Kein Rücktritt von Aufhebungsverträgen bei Insolvenz
Ein Arbeitnehmer kann nicht wirksam von einem Aufhebungsvertrag zurücktreten, wenn die Nichtzahlung der Abfindungssumme allein auf die Insolvenz des Arbeitgebers zurückzuführen ist. Das hat das Bundesarbeitsgericht entschieden.
Ein Arbeitnehmer hatte im Oktober 2007 mit seinem Arbeitgeber einen Aufhebungsvertrag geschlossen und darin die Beendigung des Arbeitsverhältnisses zum 31. Dezember 2008 sowie eine Abfindungssumme von rund 110.000 Euro vereinbart.
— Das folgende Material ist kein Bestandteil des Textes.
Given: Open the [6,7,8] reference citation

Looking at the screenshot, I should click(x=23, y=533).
Die Abfindungssumme sollte mit der letzten monatlichen Vergütung im Dezember 2008 ausgezahlt werden.
Anfang Dezember 2008 beantragte der Arbeitgeber die Eröffnung eines Insolvenzverfahrens. Das Insolvenzgericht bestellte daraufhin einen vorläufigen Insolvenzverwalter, ohne dessen ausdrückliche Zustimmung keine Zahlungen getätigt werden durften. Die Abfindung wurde nicht ausgezahlt. Nachdem der Kläger zwei Mal erfolglos die Zahlung der Abfindung gefordert hatte, erklärte er im Januar 2009 seinen Rücktritt von dem geschlossenen Aufhebungsvertrag.
Im April 2009 wurde der Betrieb des Arbeitgebers durch den Insolvenzverwalter an einen neuen Inhaber veräußert. Der Arbeitnehmer klagte daraufhin auf Feststellung des Fortbestandes seines Arbeitsverhältnisses mit dem Erwerber aufgrund eines Betriebsübergangs nach § 613a BGB. Das Arbeitsgericht und das Landesarbeitsgericht gaben der Klage des Arbeitnehmers statt.
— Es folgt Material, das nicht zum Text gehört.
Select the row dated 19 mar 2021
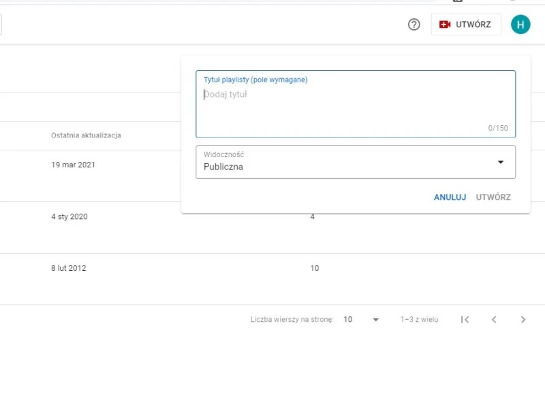The height and width of the screenshot is (415, 545). pyautogui.click(x=74, y=165)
Das Bundesarbeitsgericht (BAG) hat diese Entscheidungen nun aufgehoben (Urteil vom 10. November 2011, 6 AZR 357/19). Nach Auffassung des BAG endete das Arbeitsverhältnis am 31. Dezember 2008, weil der Arbeitnehmer nicht wirksam von dem geschlossenen Aufhebungsvertrag zurückgetreten war. Das Gericht betonte, dass ein Arbeitnehmer im Prinzip von einem Aufhebungsvertrag zurücktreten kann, da seine Zustimmung zur Beendigung des Arbeitsverhältnisses in der Regel im Gegenseitigkeitsverhältnis zu der Abfindungszusage des Arbeitgebers steht. Dieses Rücktrittsrecht wurde nicht ausdrücklich außer Kraft gesetzt und der Arbeitnehmer hatte dem Arbeitgeber eine angemessene Frist zur Zahlung der Abfindung gesetzt.
Er hätte also grundsätzlich von dem Aufhebungsvertrag zurücktreten können, als die Abfindung nicht gezahlt wurde. Allerdings verwies das BAG darauf, dass das Rücktrittsrecht nach § 323 Abs. 1 BGB die Durchsetzbarkeit der Forderung voraussetzt. Daran fehlt es, wenn der Schuldner nicht leisten kann oder darf.
§ 323 BGB Rücktritt wegen nicht oder nicht vertragsgemäß erbrachter Leistung
(1) Erbringt bei einem gegenseitigen Vertrag der Schuldner eine fällige Leistung nicht oder nicht vertragsgemäß, so kann der Gläubiger, wenn er dem Schuldner erfolglos eine angemessene Frist zur Leistung oder Nacherfüllung bestimmt hat, vom Vertrag zurücktreten.
Da der Arbeitgeber die Abfindungssumme aufgrund der Anordnung des Insolvenzgerichts nicht auszahlen durfte, war der Abfindungsanspruch nicht durchsetzbar.
Somit konnte der Arbeitnehmer nicht wirksam von dem Aufhebungsvertrag zurücktreten. Sein Arbeitsverhältnis endete am 31. Dezember 2008 und wurde nicht von dem im April 2009 stattfindenden Betriebsübergang erfasst.
VAA-Praxistipp
In einer weiteren Entscheidung hat das BAG entscheiden, dass auch ein Rücktritt von einem Aufhebungsvertrag nach Eröffnung des Insolvenzverfahrens unwirksam ist. Damit haben die Erfurter Richter klargestellt, dass sich Arbeitnehmer von einem geschlossenen Aufhebungsvertrag bei insolvenzbedingter Nichtzahlung der Abfindung nicht ohne weiteres lösen können. VAA-Mitglieder sollten sich deshalb vor dem Abschluss eines Aufhebungsvertrages von den Juristen des VAA beraten lassen, um bei einer drohenden Insolvenz entsprechende Vorkehrungen treffen zu können.